**** 本文

MVPのライブラリですが、1月末を目途に作業をします。その後検証をしますので若干時間がかかると予想されております。
受付番号 2012-001
受付日 2012年10月9日
種別 質問
標題 遮へい定数における温度内挿について
回答担当者 石川 眞、今野 力
質問内容
以下の定数を使って、高速実験炉「常陽」の2次元RZ体系で各定数を常温と500°Cで計算しました。

(1) 公開されているJSSTDLを縮約して「常陽」n100群γ40群構造にしたもの
(2) JENDL-3.2をNJOYで処理して作成したn100群γ40群matxs-J32
(3) JENDL-4.0をNJOYで処理して作成したn100群γ40群matxs-J4

この結果、(1)の定数では、常温と500°Cの結果にほとんど差はありませんでした。(2)、(3)では、中性子はほとんど変わりませんが、γ線束は500°Cは常温の約1.1倍でした。この結果を分析するために、まずMACRO-JGで本当に温度内挿できているかソースコードを確認したところ、常に常温での計算になるような内容になっていると思われました。
疑問点は、

• MACRO-JGで温度内挿は本当に動いていたのか?
• matxs形式の計算結果で、γ線束だけが増加するのは妥当なのか?です。

有識者の方にお聞きしていただけますでしょうか。
回答内容
• ひとつ目の疑問点に対する回答
MACRO-JGコードは、旧原研で1987年からJSSTDLライブラリを処理するために開発されてきたものです。当方で1998年8月版のソースを見ましたが、温度内挿は、スプライン関数で行う意図でプログラムされているようです。
しかし、このプログラムでは、指定温度がf-tableの範囲を超えている場合や、f-tableがJSSTDLライブラリにない核種などの場合にはこの内挿をスキップしますので、実際の計算条件をチェックしないと、最終確認はできません。
ここで本当に申し訳ないのですが、現在の相談室メンバーの周りには遮蔽研究を行っている組織がないため、JAEA内で現在、MACRO-JGを使った遮蔽解析を行っている部署の連絡先をお伝えしますので、問いあわせていただけないでしょうか。 (その後、紹介した部署とのやりとりの結果、温度変化によって断面積が変わっていることが確認できた旨、質問者より連絡があった。)

• ふたつ目の疑問点に対する回答
質問者殿のご質問の2番目の「matxs形式の計算結果で、γ線束だけが増加するのは妥当なのか?」を検討しました。その結果、温度が複数あるMATXSファイルのデータの構成がTRANSXコードと整合性がとれていない箇所があることが判明しました。そのため、TRANSXで作ったMATXSファイルの最初の温度以外の温度の多群ライブラリの中性子群からγ線を生成する散乱マトリックスがあるエネルギー以下で倍程度になる場合があります。

********

» 指示 1
本文の「この結果、(1)の定数では、」から「有識者の方にお聞きしていただけますでしょうか。」までの部分を、「常温」を「室温」に改めて書き直してもらえますか？
» 指示 2
遮へい定数の温度内挿を扱った本文を、最後の文の後から書き継いでもらえますか？
この記録は参照しなくてもかまいません。

**** 提供記録

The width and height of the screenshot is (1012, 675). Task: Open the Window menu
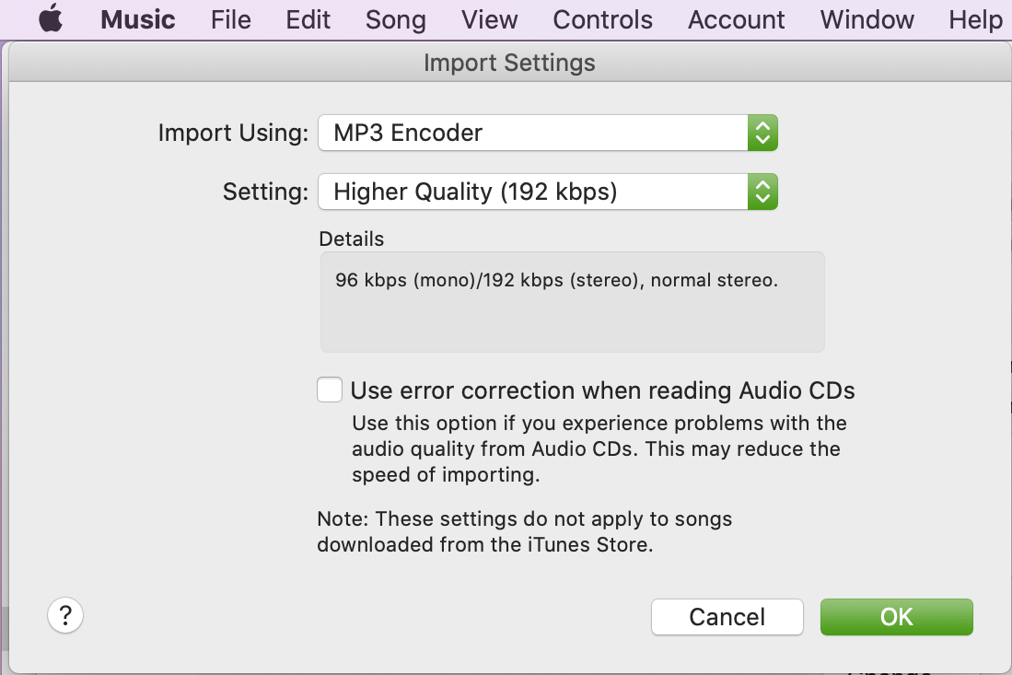(x=867, y=19)
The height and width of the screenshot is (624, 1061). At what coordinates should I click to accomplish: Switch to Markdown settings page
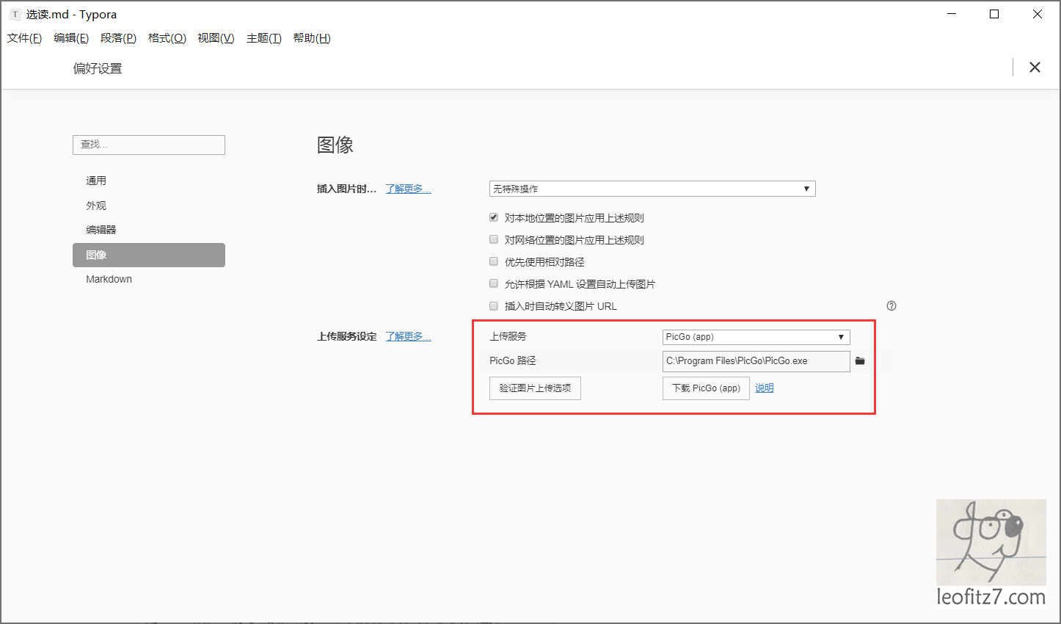coord(109,279)
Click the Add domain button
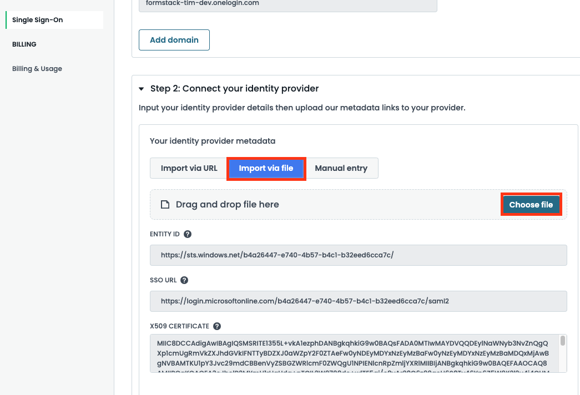This screenshot has width=580, height=395. pyautogui.click(x=174, y=39)
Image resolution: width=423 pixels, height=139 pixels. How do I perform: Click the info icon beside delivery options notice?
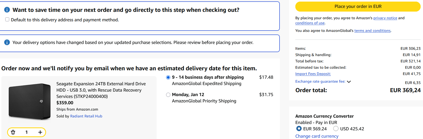point(7,42)
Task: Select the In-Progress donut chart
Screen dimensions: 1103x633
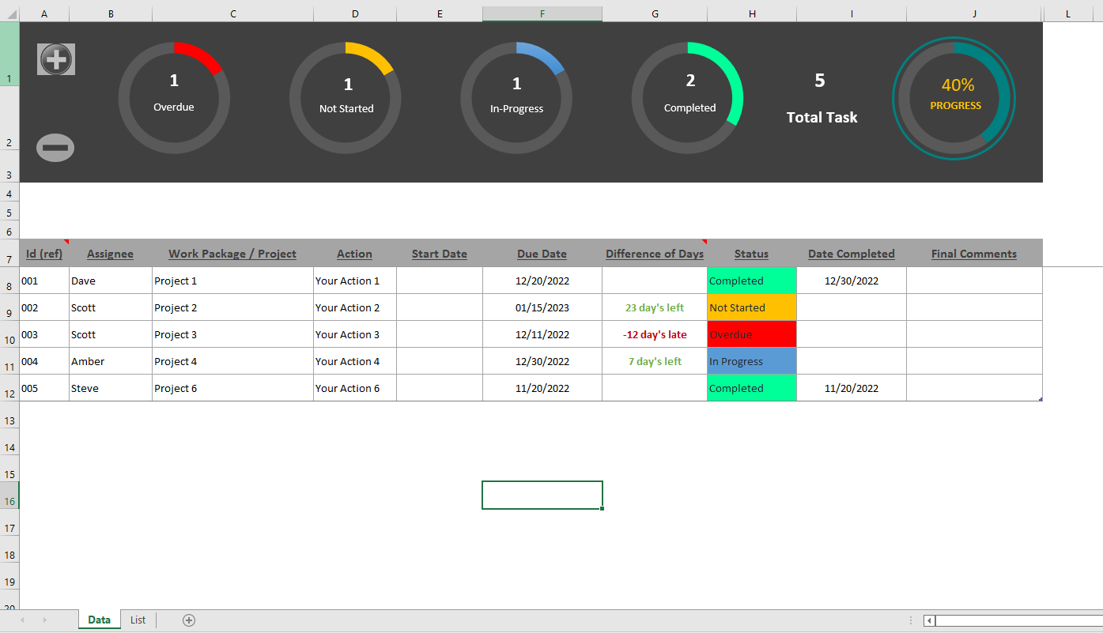Action: pyautogui.click(x=516, y=97)
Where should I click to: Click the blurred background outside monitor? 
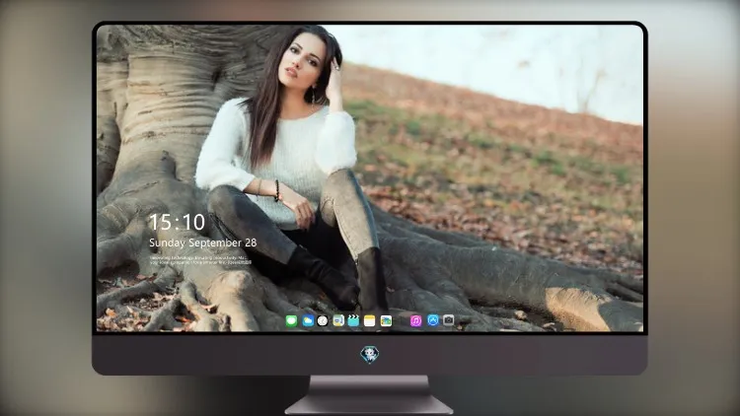pyautogui.click(x=692, y=212)
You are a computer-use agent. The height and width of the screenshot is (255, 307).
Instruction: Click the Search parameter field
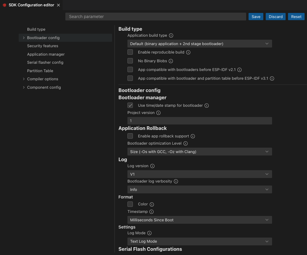click(155, 17)
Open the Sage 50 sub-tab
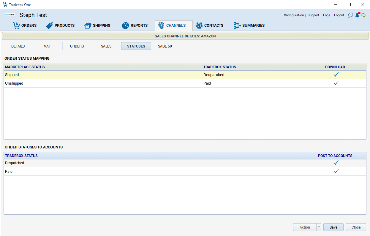The width and height of the screenshot is (370, 236). [x=165, y=46]
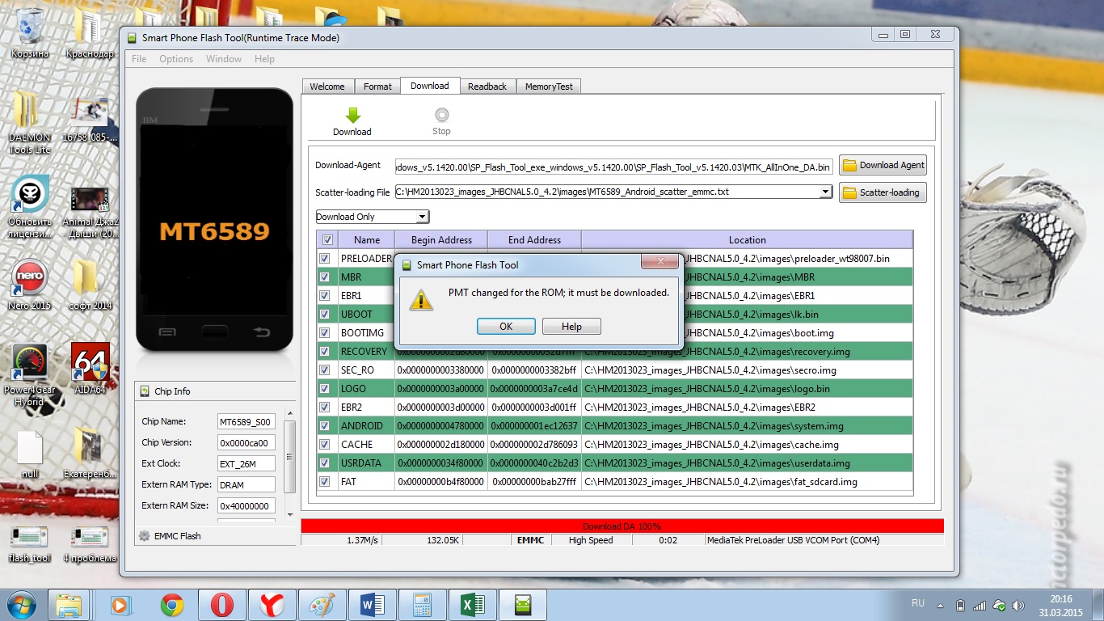Click the EMMC Flash gear icon
Image resolution: width=1104 pixels, height=621 pixels.
pos(145,535)
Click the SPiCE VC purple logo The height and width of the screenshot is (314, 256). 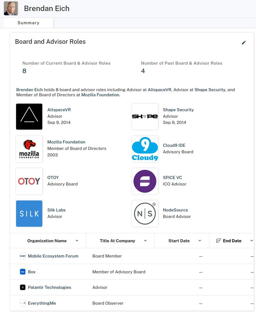pos(145,181)
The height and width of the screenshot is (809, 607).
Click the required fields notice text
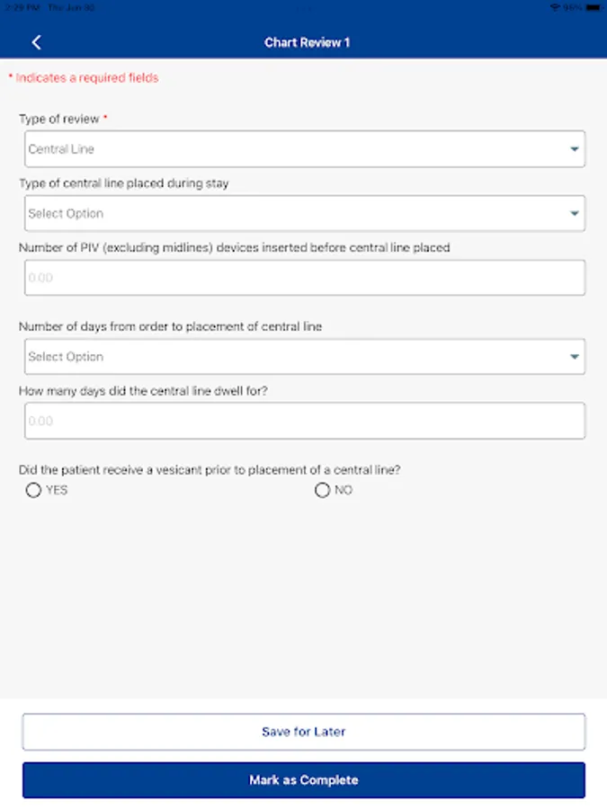click(x=84, y=78)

********

» 実行結果 1
この結果、(1)の定数では、室温と500°Cの結果にほとんど差はありませんでした。(2)、(3)では、中性子はほとんど変わりませんが、γ線束は500°Cは室温の約1.1倍でした。この結果を分析するために、まずMACRO-JGで本当に温度内挿できているかソースコードを確認したところ、常に室温での計算になるような内容になっていると思われました。
疑問点は、

• MACRO-JGで温度内挿は本当に動いていたのか?
• matxs形式の計算結果で、γ線束だけが増加するのは妥当なのか?です。

有識者の方にお聞きしていただけますでしょうか。

» 実行結果 2
質問者殿の計算された体系では、約40keV以下の中性子でこの問題が現れました。この問題を解決するためには、MATXSファイルを作成するNJOYコード、TRANSXコード、あるいはMATXSファイルを修正する必要があります。UPu体系内ではγ線束の増加が見られず、UPu+SUS体系内でのみγ線束の増加が見られた理由は、SUS等の中性子減速効果により、UPu+SUS体系内の40keV以下の中性子束がUPu体系内の40keV以下の中性子束に比べ何桁も増えたため、全中性子束では現れなかった、40keV以下の中性子束の温度による差が顕著になったためと考えられます。
MATXSファイルの問題を修正すると、UPu+SUS体系でも300Kと1200Kの温度での全γ線束の顕著な差はなくなりました。
検討結果の詳細についてはこちらをご参照下さい。
受付番号 2011-001
受付日 2011年6月17日
種別 質問
標題 超新星ニュートリノによるタンタル生成に関する追加情報
回答担当者 千葉 敏
質問内容 2011年5月12日の原研プレス発表があった超新星ニュートリノによるタンタル生成に関して更なる情報があれば教えて下さい。
回答内容 Phys.Rev.Cに掲載された論文、プレス発表等の情報を提供した。
受付番号 2010-009
受付日 2010年11月5日
種別 質問
標題 Pandemonium問題の解説記事
回答担当者 石川 眞
質問内容 核データ部会メールでPandemonium問題が解決したとの報告がありましたが、画期的な研究成果のようですので、解説記事を書いていただけないでしょうか。
回答内容 ご提案のとおり、この情報は、崩壊熱の評価に非常に重要だとのことで、2011年6月発行の核データニュースに、吉田先生に解説記事を執筆いただくことになっております。
受付番号 2010-008
受付日 2010年11月12日
種別 質問
標題 JENDL-4.0の引用文献
回答担当者 深堀 智生
質問内容 JENDL-4.0を利用する際の下記の引用文献の入手方法を教えて下さい。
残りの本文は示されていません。